KORTE OPDRACHT A :: Welke vraag moet volgens de tekst over de tuchtzaak beoordeeld worden?
KORTE OPDRACHT B :: Schrijf een stuk van de tekst over de tuchtzaak woord voor woord over. Begin bij de woorden "4.4     Ter" en stop na "gang van zaken.".
KORTE OPDRACHT C :: Waarom ging verweerster volgens de tekst over de tuchtzaak niet over de grens door in haar pleidooi te zeggen wat klager sub 1 als baby had gehad?

LEESTEKST ::
+ + +

4.4     Ter beoordeling is de vraag of verweerster met haar pleidooi binnen de grenzen van het tuchtrecht is gebleven. Hoewel de voorzitter de gevoelens van klagers navoelbaar acht, zijn de uitlatingen van verweerster in de context van de in de strafzaak gevoerde verdediging niet zodanig van aard of inhoud dat verweerster daarmee het onder 4.2 omschreven kader te buiten is gegaan. Dat geldt ook voor de omstandigheid dat verweerster in haar pleidooi heeft vermeld dat klager sub 1 als baby de aandoening syfilis heeft gehad, nu dat feit in het strafdossier was beschreven. Dat klager sub 1 eerst door het pleidooi van dat feit kennis kreeg, was echter zonder meer een ongelukkige gang van zaken.

+ + +

GEGEVEN ITEMS ::
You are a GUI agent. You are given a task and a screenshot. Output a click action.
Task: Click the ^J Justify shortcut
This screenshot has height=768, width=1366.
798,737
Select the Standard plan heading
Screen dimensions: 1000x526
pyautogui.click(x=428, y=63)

+ + +

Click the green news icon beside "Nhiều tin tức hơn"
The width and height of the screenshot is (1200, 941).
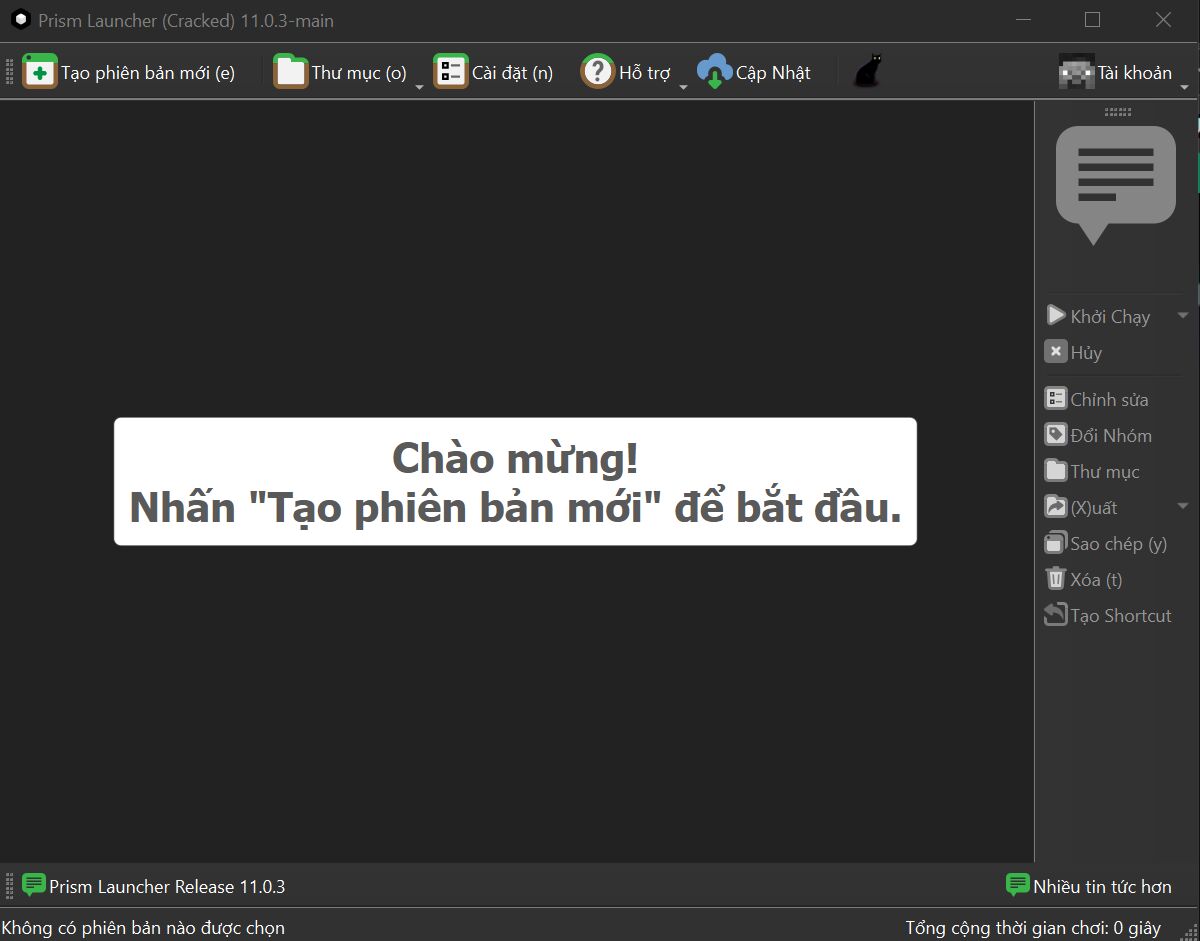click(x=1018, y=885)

+ + +

OPLOSSING A :: Of verweerster met haar pleidooi binnen de grenzen van het tuchtrecht is gebleven.

OPLOSSING B ::
4.4     Ter beoordeling is de vraag of verweerster met haar pleidooi binnen de grenzen van het tuchtrecht is gebleven. Hoewel de voorzitter de gevoelens van klagers navoelbaar acht, zijn de uitlatingen van verweerster in de context van de in de strafzaak gevoerde verdediging niet zodanig van aard of inhoud dat verweerster daarmee het onder 4.2 omschreven kader te buiten is gegaan. Dat geldt ook voor de omstandigheid dat verweerster in haar pleidooi heeft vermeld dat klager sub 1 als baby de aandoening syfilis heeft gehad, nu dat feit in het strafdossier was beschreven. Dat klager sub 1 eerst door het pleidooi van dat feit kennis kreeg, was echter zonder meer een ongelukkige gang van zaken.

OPLOSSING C :: Dat feit stond al beschreven in het strafdossier. Daarom viel het noemen ervan binnen het kader dat onder 4.2 wordt omschreven.